Researchers attach new tag to orca in L pod

A research team led by Brad Hanson of NOAA’s Northwest Fisheries Science Center has been tracking K and L pods off the coast of Oregon and California, most recently offshore of Washington’s Willapa Bay.

Tags from two killer whales, K-25 and L-88, show their pods crossing the Columbia River this morning. Map by Robin Baird with data from NOAA
Satellite transmissions from two killer whales, K-25 and L-88, show their pods crossing the Columbia River this morning.
Map by Robin Baird with NOAA data

The team left Newport, Ore., on Friday aboard the 209-foot research vessel Bell M. Shimada. The crew caught up with K pod the following day with the help of a satellite transmitter attached to K-25, according to reports. Most if not all of L pod was seen swimming with the K pod whales near Cape Blanco, off the southern coast of Oregon.

The research team attached a new satellite tag to L-88, a 20-year-old male named Wave Walker. The new tag will provide another method of following the whales if the tag attached to K-25 should fall off, as expected sooner or later. It has already stayed attached for more than two months, about twice the average life of the satellite tags.

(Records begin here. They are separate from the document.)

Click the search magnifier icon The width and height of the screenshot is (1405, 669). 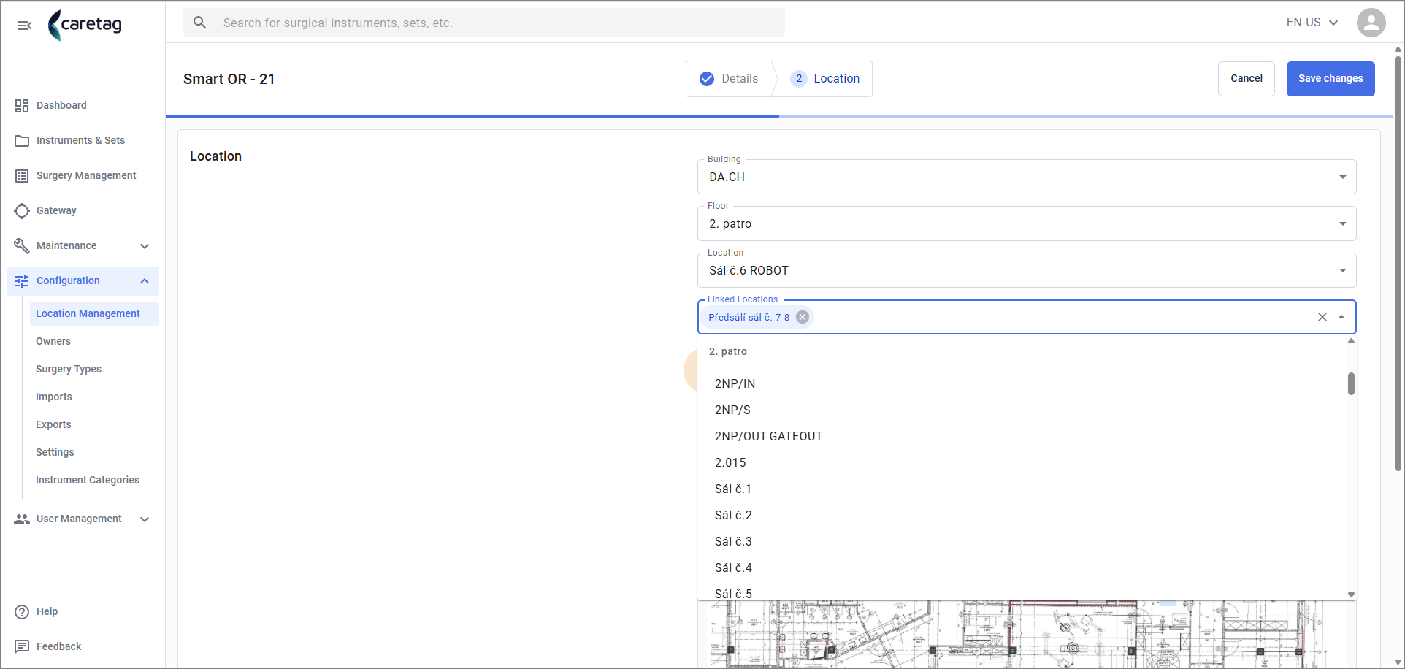tap(200, 23)
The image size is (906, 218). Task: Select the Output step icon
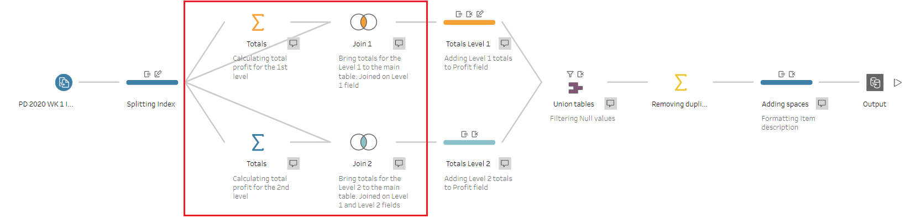[x=875, y=82]
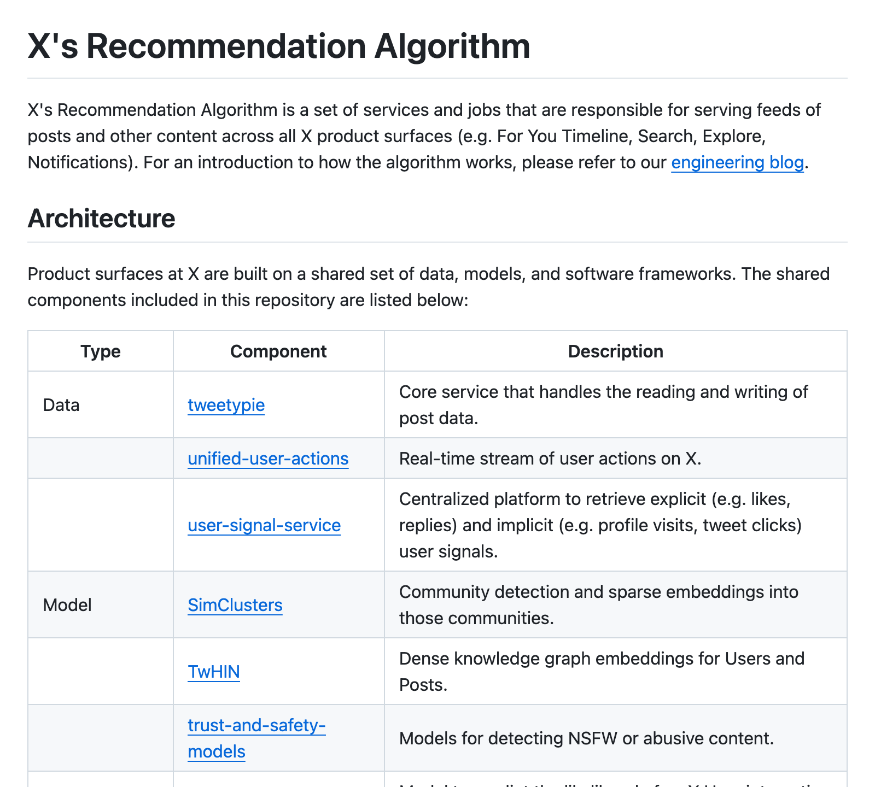Open the engineering blog link
The width and height of the screenshot is (875, 787).
pyautogui.click(x=737, y=163)
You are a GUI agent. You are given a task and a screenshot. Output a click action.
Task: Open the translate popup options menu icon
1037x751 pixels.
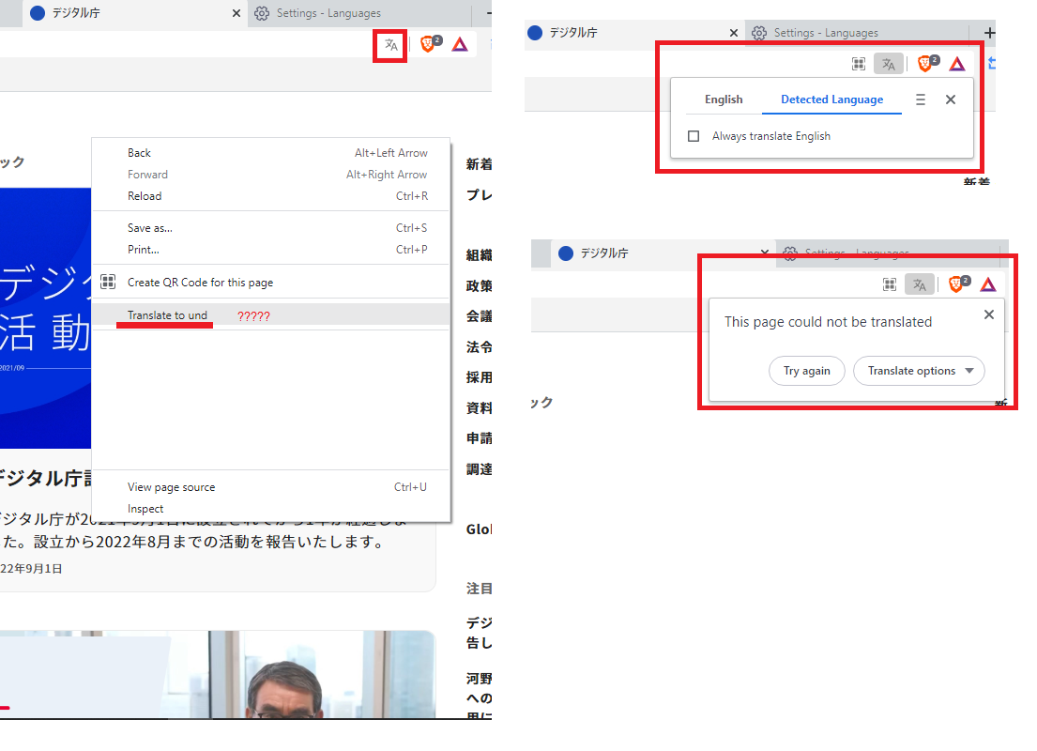(x=921, y=99)
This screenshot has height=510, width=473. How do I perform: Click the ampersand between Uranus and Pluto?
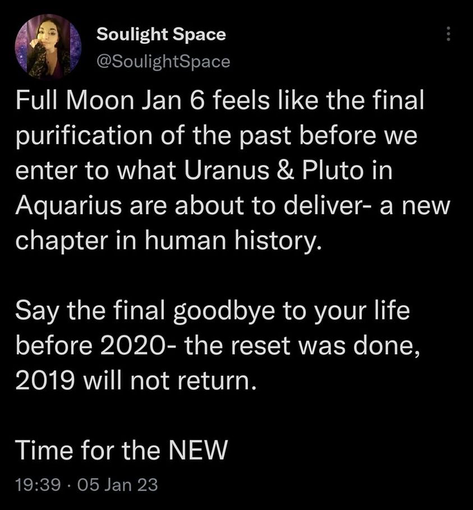click(286, 171)
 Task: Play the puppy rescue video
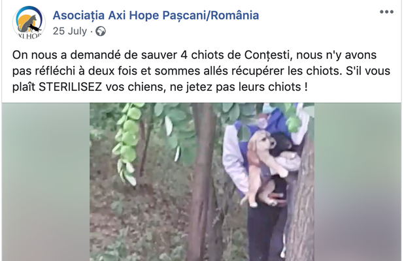tap(202, 182)
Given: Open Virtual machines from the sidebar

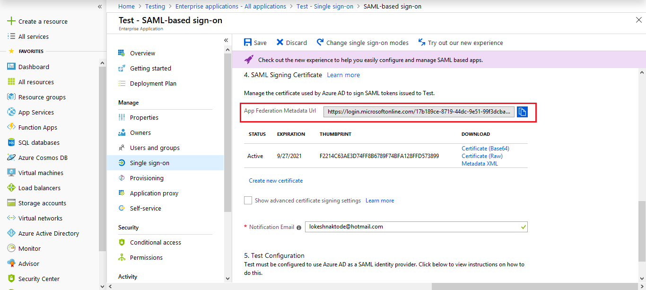Looking at the screenshot, I should [x=10, y=172].
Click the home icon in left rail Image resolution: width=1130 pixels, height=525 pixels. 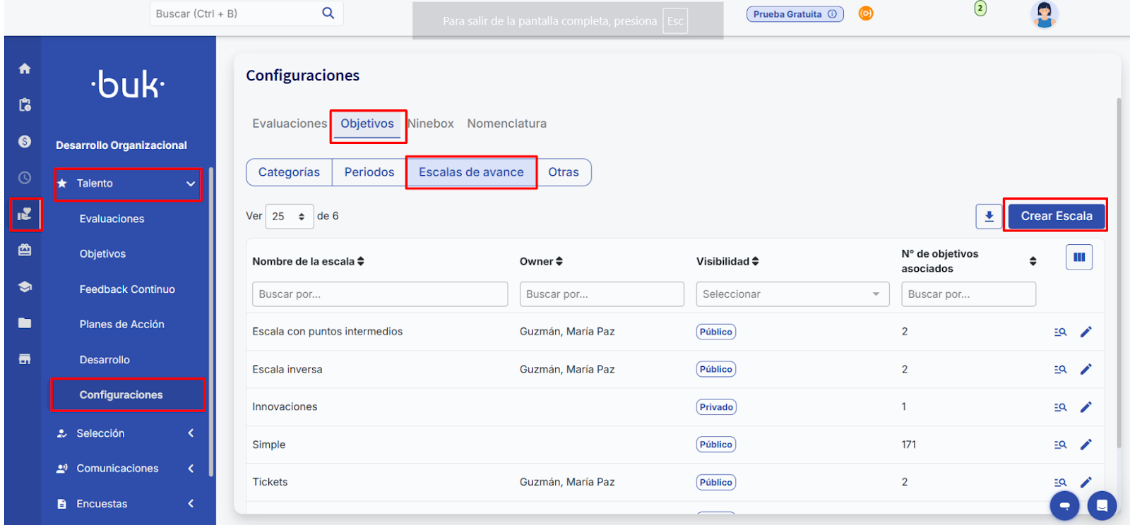[x=25, y=68]
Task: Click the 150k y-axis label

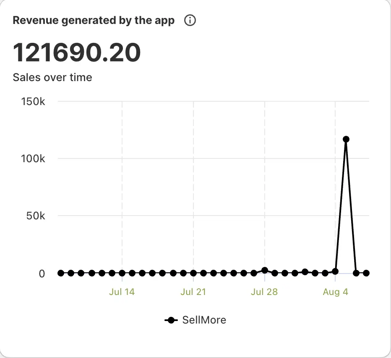Action: 33,102
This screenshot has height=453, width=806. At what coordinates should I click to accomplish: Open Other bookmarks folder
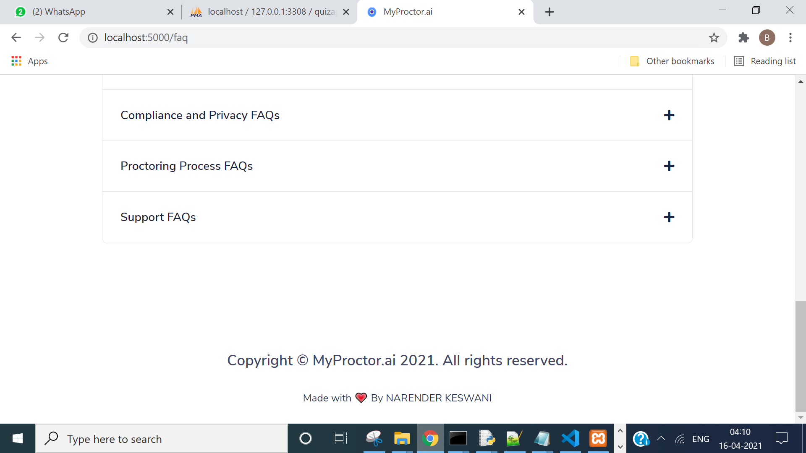click(x=672, y=61)
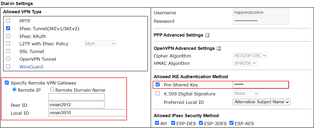This screenshot has width=314, height=128.
Task: Click the Pre-Shared Key password field
Action: point(260,85)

I have not yet connected with Brad Hanson, but I talked to Robin Baird of Cascadia Research, who has been getting reports from the crew. Robin told me that the researchers have been able to obtain multiple fecal and/or fish-scale samples on most of the days they have been at sea.

Those samples will aid in meeting the primary goal of the cruise, which is to figure out where the whales are going and what they are eating during the winter months while away from Puget Sound.

The satellite tags have allowed the research ship to stay with the whales even when the weather and their lack of vocalizations have made them hard to find, Robin said. As a result, this research cruise has been more efficient than past ones in terms of both time and fuel.

The research trip, which was scheduled for 21 days, will be cut in half because of the federal spending cuts related to the sequester, according to a statement issued by this afternoon by the Northwest Fisheries Science Center.

The travels of K-25 over the past two months are shown in an animation produced by staff at Northwest Fisheries Science Center. (In my browser, the north and sound portions of the map are cut off even in full-screen view, but the movements shown are still amazing.)

The latest report shows both tagged whales swimming offshore of Willapa Bay on the Washington Coast, having crossed the Columbia River mouth this morning. The full trip can be viewed on maps posted on the website called Southern Resident Killer Whale Satellite Tagging.

Researchers are tracking K and L pods aboard the NOAA vessel Bell M. Shimada. Click on the image and insert the ship's name to view its recent travels.
Researchers are tracking K and L pods aboard the NOAA vessel Bell M. Shimada. Click on the image and insert the ship’s name to view its recent travels. / NOAA photo

One thought on “Researchers attach new tag to orca in L pod

  1. The general winter travel patterns has been known for over 20 years. The collections of fecal and fish samples have been done for over 10 years but no moratorium to protect the salmon. Scientist had said that it wasn’t their job to lobby so why continue to harass the orcas? Satellite tags are controversial. How would you like barbed hooks to penetrate your body?
    At least the government sequester will give these orcas some deserved quiet times.